Not only is the FDA’s definition of “location” vulnerable under Chevron, but it is also procedurally vulnerable. The Administrative Procedure Act (APA), which governs notice-and-comment rulemaking,52 requires that the final rule an agency adopts be the “logical outgrowth” of the rule proposed.53 The logical outgrowth requirement is an interpretation of the APA requirement that agencies provide in a notice of proposed rulemaking “either the terms or substance of the proposed rule or a description of the subjects and issues involved.”54 This requirement serves the principle of providing “fair notice.”55 Public comments are likely insufficient to provide fair notice,56 especially here, where the two comments about “location” raised questions for clarification and did not propose definitions of “location.”57 The FDA’s decision to define “location” for the first time in a final rule fails the logical outgrowth test. Neither the draft guidance nor the proposed rule mentioned food trucks specifically, and the public could not have been on notice that the agency would treat food trucks separately from restaurants (under the primary-business test, food trucks would presumably be covered). Similarly, while the public was on general notice that whether airplanes and trains would be included within the definition of “similar retail food establishment” was at least up for debate, the public had no fair notice of, and thus no meaningful opportunity to comment on, the wisdom of using the definition of “location” to exclude those businesses. By contrast, the public had fair notice that the agency was considering whether “similar retail food establishments” should include movie theaters and exclude schools because both of those establishments were discussed in the proposed definition of “similar retail food establishment.”58 The public was therefore on notice that movie theaters could be included or excluded from the definition of “similar retail food establishment,” and their inclusion is a “logical outgrowth” of the proposed rule.
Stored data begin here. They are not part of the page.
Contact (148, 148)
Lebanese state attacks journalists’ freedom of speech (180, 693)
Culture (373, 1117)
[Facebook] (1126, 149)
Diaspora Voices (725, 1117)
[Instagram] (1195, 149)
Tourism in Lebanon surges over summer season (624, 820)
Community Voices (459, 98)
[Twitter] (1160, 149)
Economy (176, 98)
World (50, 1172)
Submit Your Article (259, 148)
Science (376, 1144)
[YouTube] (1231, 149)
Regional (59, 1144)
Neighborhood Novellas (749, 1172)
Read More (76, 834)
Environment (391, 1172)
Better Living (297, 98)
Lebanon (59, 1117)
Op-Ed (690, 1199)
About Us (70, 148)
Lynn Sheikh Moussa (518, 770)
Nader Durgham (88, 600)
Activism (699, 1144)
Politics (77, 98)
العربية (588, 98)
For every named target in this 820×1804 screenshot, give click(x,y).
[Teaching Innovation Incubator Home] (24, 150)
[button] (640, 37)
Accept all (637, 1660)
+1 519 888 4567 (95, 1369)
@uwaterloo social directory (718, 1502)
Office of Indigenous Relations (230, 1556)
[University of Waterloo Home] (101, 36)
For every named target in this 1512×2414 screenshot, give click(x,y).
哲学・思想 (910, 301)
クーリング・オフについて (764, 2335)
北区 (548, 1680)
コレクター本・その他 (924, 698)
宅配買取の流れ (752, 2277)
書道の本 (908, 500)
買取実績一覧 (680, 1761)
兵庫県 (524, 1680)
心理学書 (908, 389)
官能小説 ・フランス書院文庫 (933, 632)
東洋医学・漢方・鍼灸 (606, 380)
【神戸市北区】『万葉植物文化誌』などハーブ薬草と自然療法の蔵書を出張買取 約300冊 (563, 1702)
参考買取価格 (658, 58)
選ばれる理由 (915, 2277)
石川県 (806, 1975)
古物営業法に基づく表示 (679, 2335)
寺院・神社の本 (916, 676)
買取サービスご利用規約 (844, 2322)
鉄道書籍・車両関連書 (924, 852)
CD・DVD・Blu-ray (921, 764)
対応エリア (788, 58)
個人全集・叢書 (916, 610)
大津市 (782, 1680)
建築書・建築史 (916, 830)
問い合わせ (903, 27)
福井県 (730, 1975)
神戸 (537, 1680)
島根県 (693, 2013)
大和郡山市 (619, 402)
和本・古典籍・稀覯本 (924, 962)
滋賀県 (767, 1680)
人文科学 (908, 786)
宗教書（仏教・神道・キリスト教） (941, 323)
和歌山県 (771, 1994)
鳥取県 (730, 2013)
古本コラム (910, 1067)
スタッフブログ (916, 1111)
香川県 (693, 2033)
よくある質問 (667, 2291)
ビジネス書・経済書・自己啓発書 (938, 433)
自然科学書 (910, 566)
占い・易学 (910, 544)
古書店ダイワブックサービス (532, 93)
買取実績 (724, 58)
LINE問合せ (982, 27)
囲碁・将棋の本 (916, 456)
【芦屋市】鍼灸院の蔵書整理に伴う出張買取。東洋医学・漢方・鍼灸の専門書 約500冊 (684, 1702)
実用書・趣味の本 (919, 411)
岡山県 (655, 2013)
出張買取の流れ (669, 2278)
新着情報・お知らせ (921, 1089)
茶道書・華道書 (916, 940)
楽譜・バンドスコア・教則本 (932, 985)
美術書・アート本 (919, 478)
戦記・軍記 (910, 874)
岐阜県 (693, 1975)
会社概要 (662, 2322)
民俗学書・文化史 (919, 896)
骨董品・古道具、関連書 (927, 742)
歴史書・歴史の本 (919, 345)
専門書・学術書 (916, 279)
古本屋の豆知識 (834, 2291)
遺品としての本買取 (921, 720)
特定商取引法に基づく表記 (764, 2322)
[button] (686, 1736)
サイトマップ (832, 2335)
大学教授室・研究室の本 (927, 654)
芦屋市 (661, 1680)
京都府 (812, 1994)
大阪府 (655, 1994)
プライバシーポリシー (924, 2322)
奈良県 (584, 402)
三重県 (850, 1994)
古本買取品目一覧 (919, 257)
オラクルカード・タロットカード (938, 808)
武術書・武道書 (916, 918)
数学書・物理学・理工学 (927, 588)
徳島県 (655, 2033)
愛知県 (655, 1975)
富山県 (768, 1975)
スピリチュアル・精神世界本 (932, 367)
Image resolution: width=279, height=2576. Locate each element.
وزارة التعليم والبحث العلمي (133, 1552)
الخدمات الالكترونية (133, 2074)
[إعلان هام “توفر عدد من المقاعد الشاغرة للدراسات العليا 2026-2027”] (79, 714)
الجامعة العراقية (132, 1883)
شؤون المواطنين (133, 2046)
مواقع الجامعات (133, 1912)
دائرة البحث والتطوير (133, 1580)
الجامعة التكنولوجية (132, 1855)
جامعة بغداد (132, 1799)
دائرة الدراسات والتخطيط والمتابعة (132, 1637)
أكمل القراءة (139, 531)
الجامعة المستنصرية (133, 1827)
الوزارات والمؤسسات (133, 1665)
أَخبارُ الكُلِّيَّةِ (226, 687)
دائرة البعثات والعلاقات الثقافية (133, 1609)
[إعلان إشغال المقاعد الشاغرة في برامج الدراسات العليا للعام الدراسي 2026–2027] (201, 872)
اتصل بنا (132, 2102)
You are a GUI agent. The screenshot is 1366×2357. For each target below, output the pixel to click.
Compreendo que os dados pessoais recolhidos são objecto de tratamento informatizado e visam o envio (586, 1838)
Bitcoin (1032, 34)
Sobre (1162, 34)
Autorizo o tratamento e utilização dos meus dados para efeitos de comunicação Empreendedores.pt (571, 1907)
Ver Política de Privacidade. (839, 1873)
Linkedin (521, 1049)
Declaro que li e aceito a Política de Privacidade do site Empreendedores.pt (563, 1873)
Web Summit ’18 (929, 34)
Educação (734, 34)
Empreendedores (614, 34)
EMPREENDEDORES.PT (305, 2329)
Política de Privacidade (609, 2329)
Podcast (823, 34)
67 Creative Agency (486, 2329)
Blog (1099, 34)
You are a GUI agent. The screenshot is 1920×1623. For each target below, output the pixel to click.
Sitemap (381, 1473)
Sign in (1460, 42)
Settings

A large buttered popcorn can pack up to 1,200 calories,59 which is 60% of the total daily suggested calorie intake for an adult.60 The FDA acted legally in bringing this information to consumers at the concession stand — and in choosing to leave school meals to the USDA. But for vendors in airplanes, trains, and food trucks, the FDA should open up its definition of “location” to public comment to vet the legality and wisdom of failing to disclose nutrition information to their customers.